Can you transcribe the Ravens-Jets game passage word for word, from "1. The John" up to and including "winning locker room."?

#### [Selected passage]
▬▬▬
1. The John Harbaugh-coached Ravens proved to me once again they're a tough-minded and resilient team that doesn't care who they play and where they play them. Spoiling the Cowboys' party in the final game at Texas Stadium on a Saturday night in primetime? No problem. Raining on the big-talking Jets' parade in their first-ever game at New Meadowlands Stadium? No sweat. Winning on the road in the NFL playoffs? Been there, done that. Thrice in the last two years.
"They've got to stop inviting us to homecoming, Ray,'' a Ravens team official said to Baltimore middle linebacker Ray Lewis in the winning locker room.
"Every time somebody invites us, it goes the opposite way,'' Lewis replied, laughing like only the recently vindicated can laugh.
Don't pay too much attention to the razor-thin score in this one. The scoreboard read Ravens 10, Jets 9, but it wasn't really that close, and the game never felt like it wasn't in Baltimore's control. Not with the Ravens dominating New York in first downs (20-6), total yards (282-176), total plays (75-44), yards passing (248-74) and time of possession (38:32 to 21:28).
▬▬▬
#### [Dataset extract]

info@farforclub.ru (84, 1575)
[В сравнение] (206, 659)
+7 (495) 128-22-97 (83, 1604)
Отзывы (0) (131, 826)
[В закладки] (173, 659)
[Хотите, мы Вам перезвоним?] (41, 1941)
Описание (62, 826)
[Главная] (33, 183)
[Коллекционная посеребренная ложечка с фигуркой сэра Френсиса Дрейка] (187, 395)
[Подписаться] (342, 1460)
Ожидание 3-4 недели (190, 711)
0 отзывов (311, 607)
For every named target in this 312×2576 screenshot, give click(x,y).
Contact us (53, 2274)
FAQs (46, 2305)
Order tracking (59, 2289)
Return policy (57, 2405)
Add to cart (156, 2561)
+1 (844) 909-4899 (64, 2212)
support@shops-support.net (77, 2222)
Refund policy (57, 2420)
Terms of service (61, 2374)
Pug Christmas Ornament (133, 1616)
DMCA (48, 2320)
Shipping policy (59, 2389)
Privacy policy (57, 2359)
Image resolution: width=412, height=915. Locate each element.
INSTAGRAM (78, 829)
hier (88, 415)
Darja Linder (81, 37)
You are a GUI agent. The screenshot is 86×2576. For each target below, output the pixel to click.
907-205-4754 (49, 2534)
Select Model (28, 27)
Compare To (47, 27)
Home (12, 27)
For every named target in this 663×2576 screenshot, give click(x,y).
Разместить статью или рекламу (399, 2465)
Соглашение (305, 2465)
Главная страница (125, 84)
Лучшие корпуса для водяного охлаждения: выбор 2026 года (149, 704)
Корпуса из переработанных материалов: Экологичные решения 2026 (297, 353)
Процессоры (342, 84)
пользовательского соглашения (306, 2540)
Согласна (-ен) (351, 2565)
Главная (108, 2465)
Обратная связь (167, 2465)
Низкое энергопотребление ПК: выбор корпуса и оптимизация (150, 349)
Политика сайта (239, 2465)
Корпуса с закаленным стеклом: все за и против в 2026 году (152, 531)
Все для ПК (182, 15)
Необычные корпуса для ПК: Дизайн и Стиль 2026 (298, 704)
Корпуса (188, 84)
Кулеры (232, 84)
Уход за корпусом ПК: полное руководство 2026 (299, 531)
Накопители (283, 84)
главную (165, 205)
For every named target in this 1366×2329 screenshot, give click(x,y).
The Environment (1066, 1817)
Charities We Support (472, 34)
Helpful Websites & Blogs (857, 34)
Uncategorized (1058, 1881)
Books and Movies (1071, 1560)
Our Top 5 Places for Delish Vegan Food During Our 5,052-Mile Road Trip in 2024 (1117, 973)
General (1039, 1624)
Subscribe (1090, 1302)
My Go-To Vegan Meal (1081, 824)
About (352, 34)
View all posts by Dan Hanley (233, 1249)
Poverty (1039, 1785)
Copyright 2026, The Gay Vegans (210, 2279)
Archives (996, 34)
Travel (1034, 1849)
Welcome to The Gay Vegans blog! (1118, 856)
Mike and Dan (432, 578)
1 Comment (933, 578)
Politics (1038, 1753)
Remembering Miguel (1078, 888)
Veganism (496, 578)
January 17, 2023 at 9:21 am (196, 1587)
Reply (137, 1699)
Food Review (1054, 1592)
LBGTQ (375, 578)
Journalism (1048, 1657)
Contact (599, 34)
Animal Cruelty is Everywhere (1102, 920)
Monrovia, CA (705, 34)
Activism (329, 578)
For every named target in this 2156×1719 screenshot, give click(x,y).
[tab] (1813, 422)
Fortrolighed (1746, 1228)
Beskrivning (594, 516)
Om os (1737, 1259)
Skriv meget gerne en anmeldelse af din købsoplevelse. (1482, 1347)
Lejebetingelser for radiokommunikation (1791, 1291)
▬▬▬
#### [Exercise solution]
1. The John Harbaugh-coached Ravens proved to me once again they're a tough-minded and resilient team that doesn't care who they play and where they play them. Spoiling the Cowboys' party in the final game at Texas Stadium on a Saturday night in primetime? No problem. Raining on the big-talking Jets' parade in their first-ever game at New Meadowlands Stadium? No sweat. Winning on the road in the NFL playoffs? Been there, done that. Thrice in the last two years.
"They've got to stop inviting us to homecoming, Ray,'' a Ravens team official said to Baltimore middle linebacker Ray Lewis in the winning locker room.